The NBA's luxury tax could make it difficult for teams like the Pacers to both stay together and improve. (Ron Hoskins/NBAE via Getty Images)

The NBA's luxury tax could make it difficult for teams like the Pacers to both stay together and improve. (Ron Hoskins/NBAE via Getty Images)

• The NBA has a number of mechanisms -- the luxury tax, first and foremost -- installed for the sake of parity. Yet Mark Deeks, in a piece for HOOPSWORLD, explains in full why some of those measures serve only to further stratify the league. His thesis:

The NBA’s system permits for those teams that get lucky enough to land star talent and smart enough to build around it to form competitive teams. With a soft cap, it effectively permits anyone to pay as much as they want, if they can afford it. And the revenue assistance does genuinely help to assuage the operating losses incurred by struggling teams in smaller markets. But what kind of parity penalizes a small-market team for being good more so than a large-market rival? Parity in this instance is a misnomer, mere lip-service to an ideal we aren’t seeing.

• Tyson Chandler's leg fracture might have transpired in a fraction of a second, but the Knicks have been building to this point -- and to their looming, apparent helplessness in Chandler's absence -- for some time. Grantland's Zach Lowe recaps the saga before launching into a thorough examination of where New York goes from here.

• Before the formal announcement of Chandler's injury, Tom Ziller riffed on the then-potential prospect of the All-Star center missing time. That led him to this brutal framing of Andrea Bargnani's rebounding work -- a basketball subject worthy of ridicule if there ever was one:

If Chandler misses appreciable time, [coach Mike] Woodson either has to revert to 'Melo-at-PF smallball or find a genie to grant him a wish that gives the 7-foot Bargnani an ability to rebound at a level better than a 5'11 guard. No, really: there are four players listed at 5'11 or shorter who have played at least 50 minutes this season. Bargnani's current 5.5 percent rebound rate is lower or equal to the rebound rates of three of those guards. On Tuesday, Woodson chose the worst of all worlds: a big, plodding lineup that struggled to defend, couldn't rebound and didn't score. What a nightmare. Remember when just about everyone who doesn't root for the Knicks laugh maniacally when New York traded for Bargnani? This is why.

• Honestly, these quotes come across as being from a coach who doesn't really know what he wants.

• ... And this doesn't exactly assuage my concern.

━━━━━━━━━━━━━━━━

**List of tasks**.
1) Answer these questions using the NBA roundup:
(a) Who wrote the piece for HOOPSWORLD on the luxury tax?
(b) What injury did Tyson Chandler suffer?
(c) What is Bargnani's current rebound rate?
2) Rewrite the part of the NBA roundup that begins at the words "If Chandler misses" and stops after "assuage my concern.", swapping "nightmare" for "disaster".
3) Write the next part of the NBA roundup, picking up after its final sentence.

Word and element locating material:
━━━━━━━━━━━━━━━━

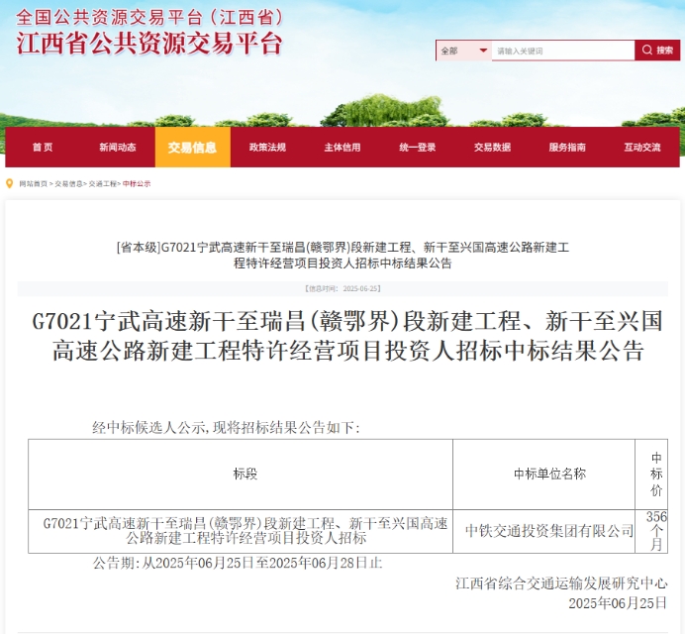Viewport: 685px width, 635px height.
Task: Open the 政策法规 menu item
Action: (267, 148)
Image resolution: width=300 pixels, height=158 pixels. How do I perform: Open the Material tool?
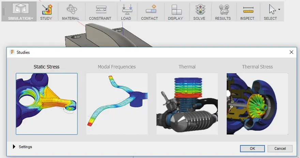[71, 10]
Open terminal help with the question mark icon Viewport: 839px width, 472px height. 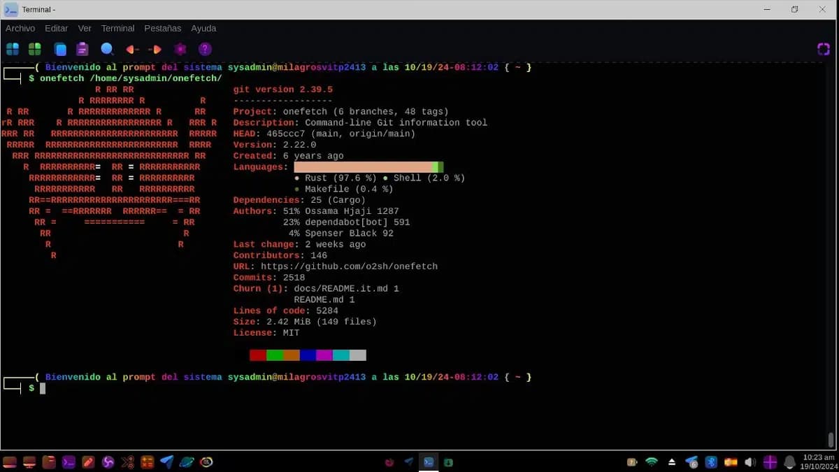pyautogui.click(x=204, y=49)
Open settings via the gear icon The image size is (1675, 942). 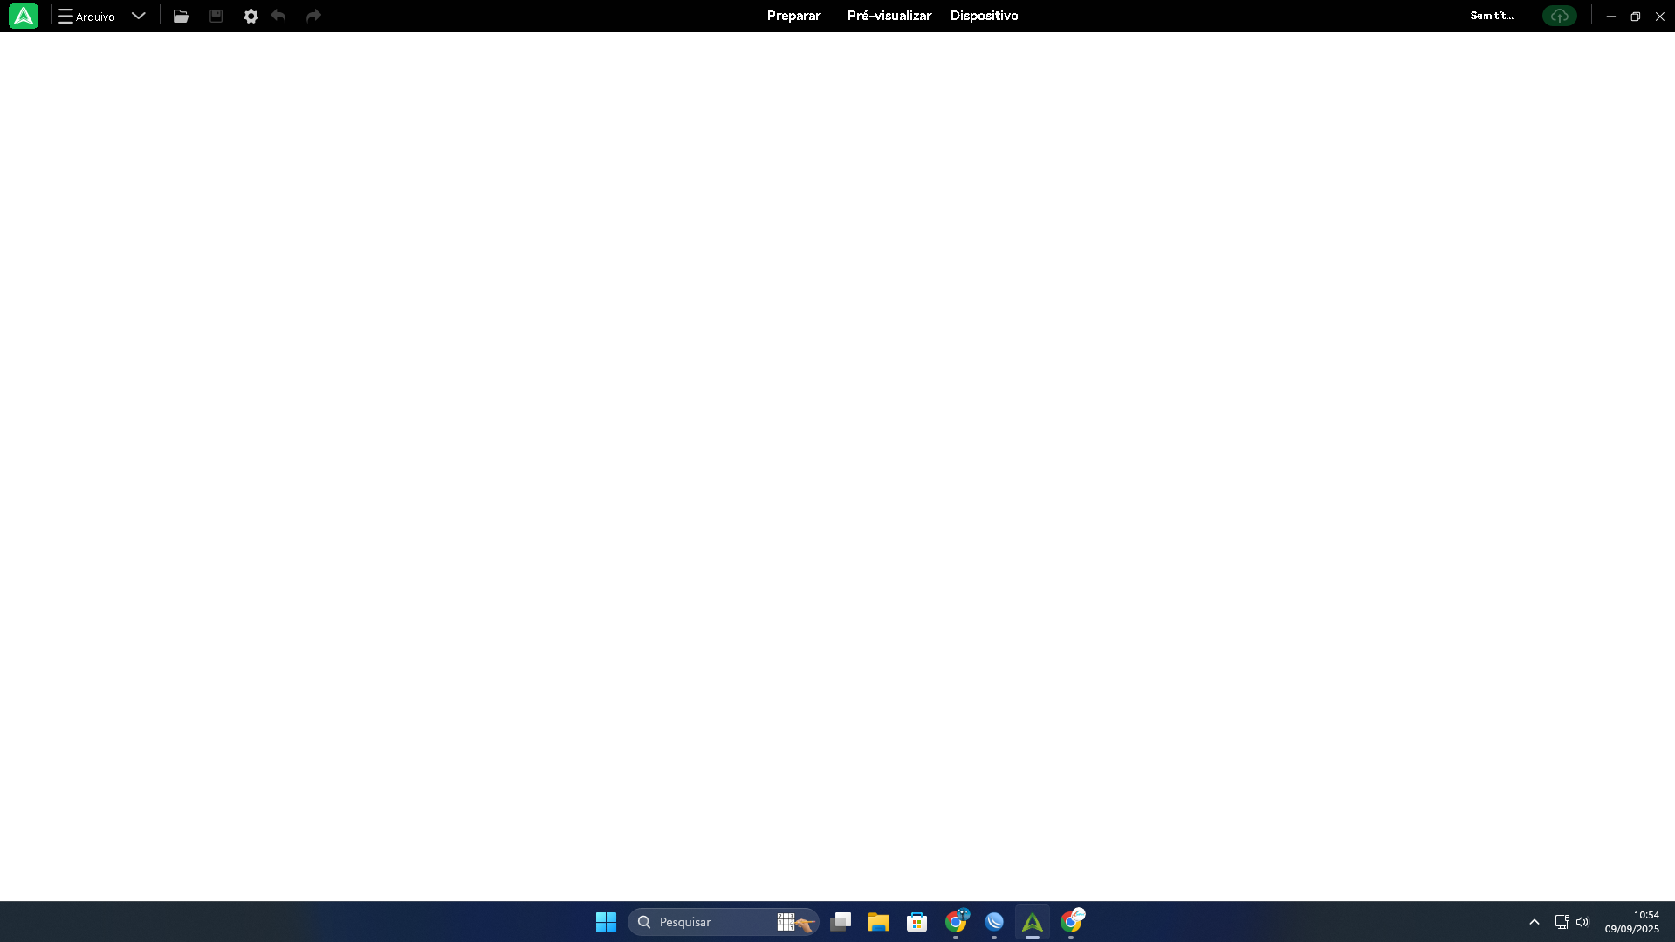pyautogui.click(x=251, y=16)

━━━━━━━━━━━━━━━━

**Set of answers**.
1)
(a) Mark Deeks
(b) A leg fracture
(c) 5.5 percent

2)
If Chandler misses appreciable time, [coach Mike] Woodson either has to revert to 'Melo-at-PF smallball or find a genie to grant him a wish that gives the 7-foot Bargnani an ability to rebound at a level better than a 5'11 guard. No, really: there are four players listed at 5'11 or shorter who have played at least 50 minutes this season. Bargnani's current 5.5 percent rebound rate is lower or equal to the rebound rates of three of those guards. On Tuesday, Woodson chose the worst of all worlds: a big, plodding lineup that struggled to defend, couldn't rebound and didn't score. What a disaster. Remember when just about everyone who doesn't root for the Knicks laugh maniacally when New York traded for Bargnani? This is why.

• Honestly, these quotes come across as being from a coach who doesn't really know what he wants.

• ... And this doesn't exactly assuage my concern.

3)
• The Sixers have apparently broken the shooting form of Nerlens Noel down to its base elements, intent to help the rookie reconstruct his shot from the ground up. Dei Lynam of CSN Philly spoke with Sixers coach Brett Brown about that process, and included this terrific bit from Brown on the shooting mechanics of other players on the roster (via Kelly Dwyer):

“I think everyone['s shot] is tweakable,”Brown said. “I think Nerlens is a total rebuild. You would do something with [Evan Turner’s] footwork and we have done that. You would do things with different release points. You would exaggerate the follow through with Tony Wroten’s shot because everything is a hot stove."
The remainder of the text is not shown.